In the summer of 2012 I was shooting the city of Hasselt’s new commercial campaign. From small details in the museums to city-wide views, it was a fun assignment, testing my creativity in many ways. A year later I saw my pictures popping up in the craziest places: magazines, newspapers, maps and more. But it is one of the key-images that turned out to be the most interesting to create.
On a sunny afternoon I got a call from a familiar number: the council of tourism’s office. They found an image of me online that they would love to buy as their next key-image in promoting the city.
‘Oh, sure, which one is it?’
– ’The one with the little glass of Jenever, where the skyline is reflected. You posted it on Instagram a few months ago.’

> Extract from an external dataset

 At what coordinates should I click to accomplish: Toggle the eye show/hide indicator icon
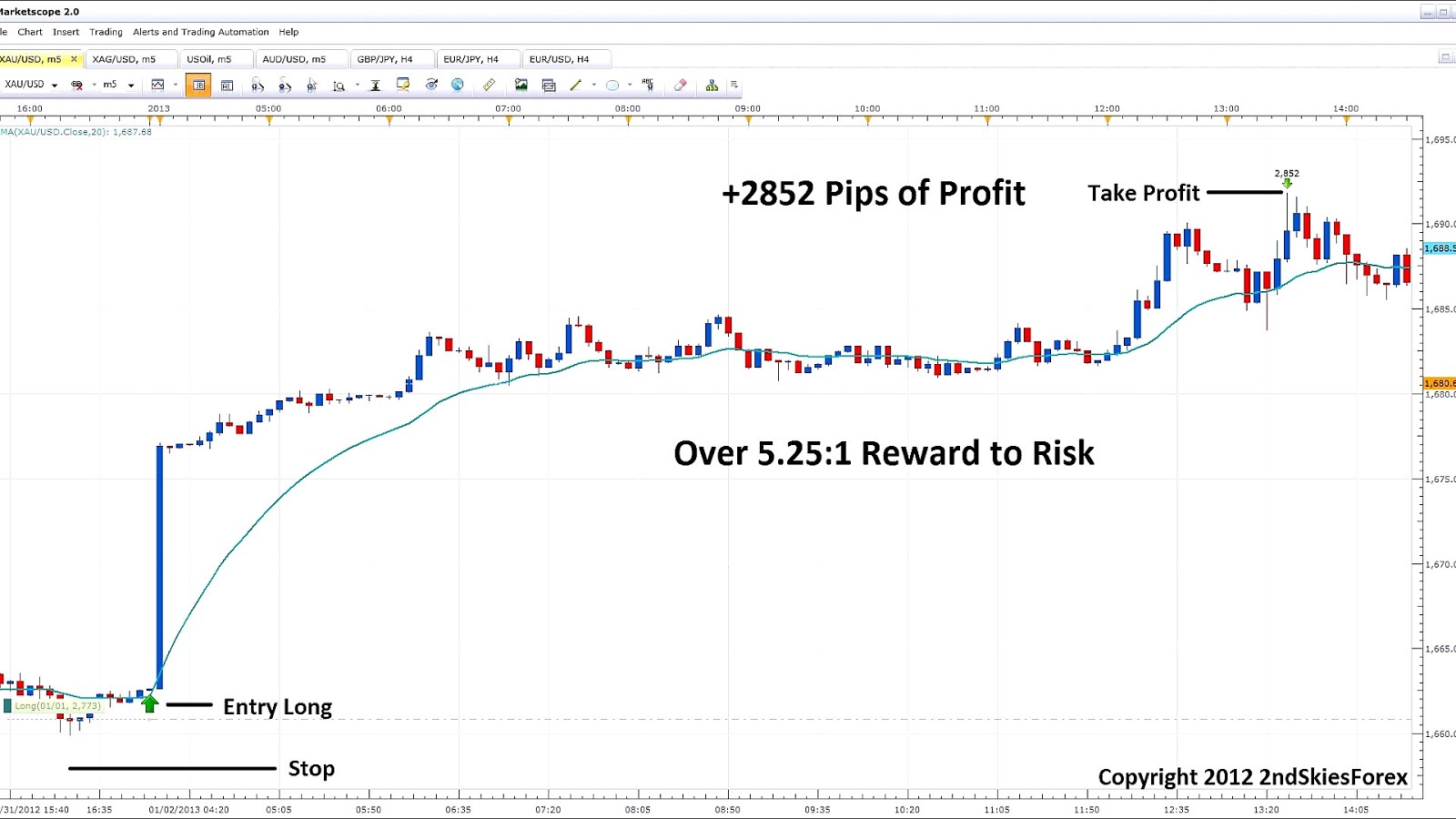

Oh dear. It was indeed a random snap after doing an interview, where our gracious host offered us a drink, and I noticed the reflection.
So, they want to use an Instagram to blow up to billboard-sized images… . A quick visit later I explained that it just wasn’t possible to use a small image like that for the big use that they wanted it to. The only other option was to reshoot it. So we went for that. The first challenge was to see if the depth of field on an image like that was actually possible without Photoshop, because of the huge differences in Sensor sizes. (The bigger the sensor, the less depth of field (which we love). But in this case, we wanted a LOT to be in focus.
Another problem was the location. It was taken from a private balcony and the deadline was tight. So a few calls later we got a go-ahead, while checking the weather-reports a date was chosen. The 29th of august was the date. We chose around 2-3 pm to get a harsher light, so we could still have a shadow on the glass.
We shot many variants, including on a 70-200 and 105 macro lens (which would completely blur the background). In the end I shot it on a 24-70, zoomed to 70 on the D800. ISO was 100, and f/22 to get as much depth of field as possible. The problem of course is, (We did not lose any quality because of the complete stopping down). The final result had an edit on Aperture with Instagram-like presets to get the colours as much as right as possible as chosen together with the client.
(However, in my opinion these did not print as well as they could, so this week I did a re-edit and delivered them to the client.) Edited in Lightroom 5, VSCO Kodak E200.